The decoder generates a lower right reference sample adjacent to the lower right side of the current block (S1402). The decoder may generate the lower right reference sample using a variety of methods. This will be described later in more detail.

The decoder generates a right reference sample array or a lower reference sample array using the reconstructed reference samples around the current block and the lower right reference sample generated in step S1402 (S1403). In the present invention, a right reference sample array may be collectively referred to as a right reference sample, a right reference sample, a right reference sample array, a right buffer, a right buffer, a right sample buffer, a right sample buffer, and the like, and the lower reference sample array is a lower reference sample. It may be collectively referred to as a bottom reference sample, a bottom reference sample array, a bottom buffer, a bottom buffer, a bottom sample buffer, a bottom sample buffer, and the like. This will be described later in more detail.

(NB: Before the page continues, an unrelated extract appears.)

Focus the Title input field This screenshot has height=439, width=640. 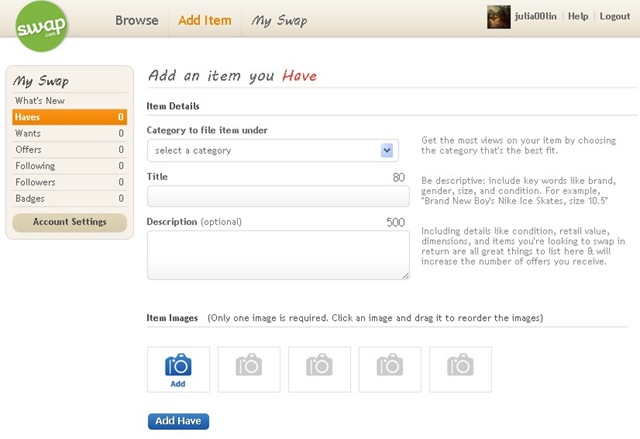[278, 196]
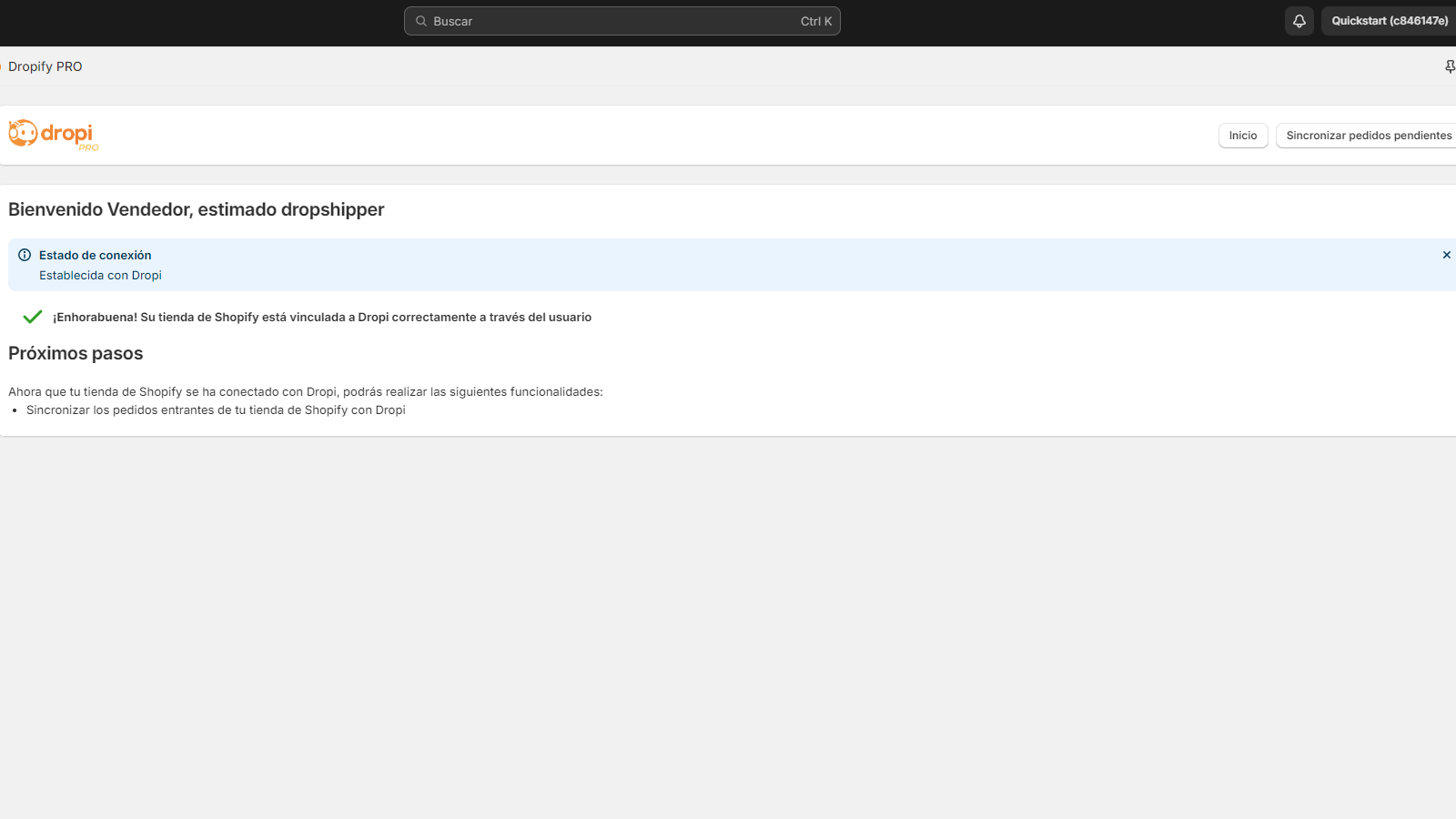Click the Sincronizar los pedidos entrantes bullet

pyautogui.click(x=216, y=410)
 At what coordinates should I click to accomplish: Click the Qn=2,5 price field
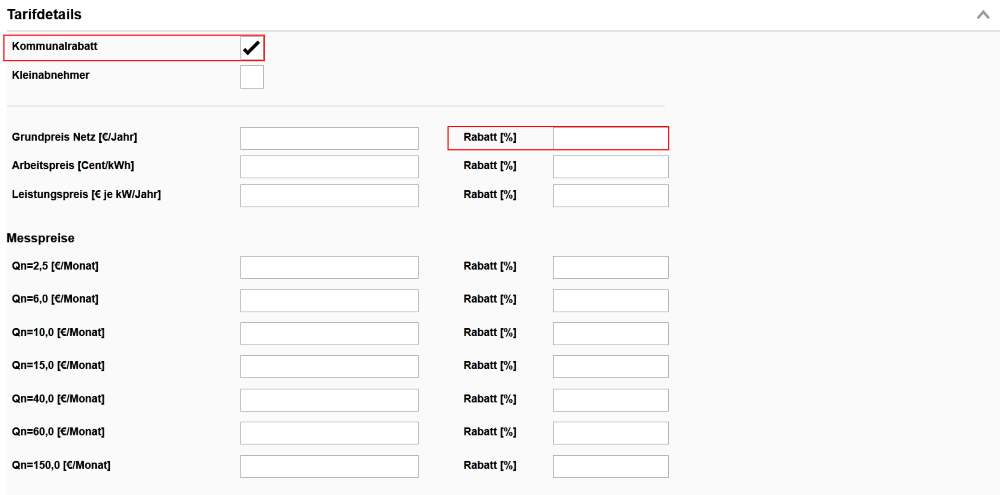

The decoder generates the first prediction sample and the second prediction sample based on the prediction direction of the intra prediction mode of the current block (S1404 and S1405). Here, the first prediction sample (which may be referred to as a first reference sample) and the second prediction sample (which may also be referred to as a second reference sample) may be reference samples positioned opposite to each other in the current block with respect to the prediction direction, or Prediction samples generated using reference samples located opposite to each other in the current block are shown. The first prediction sample represents a prediction sample generated using the first reference sample determined according to the intra prediction mode of the current block among the reference samples (left, top left, and top reference samples) of the reconstructed region, and the second prediction sample is generated. The prediction sample represents a prediction sample generated using a second reference sample determined according to the intra prediction mode of the current block among the right reference sample array or the lower reference sample array in step S1403.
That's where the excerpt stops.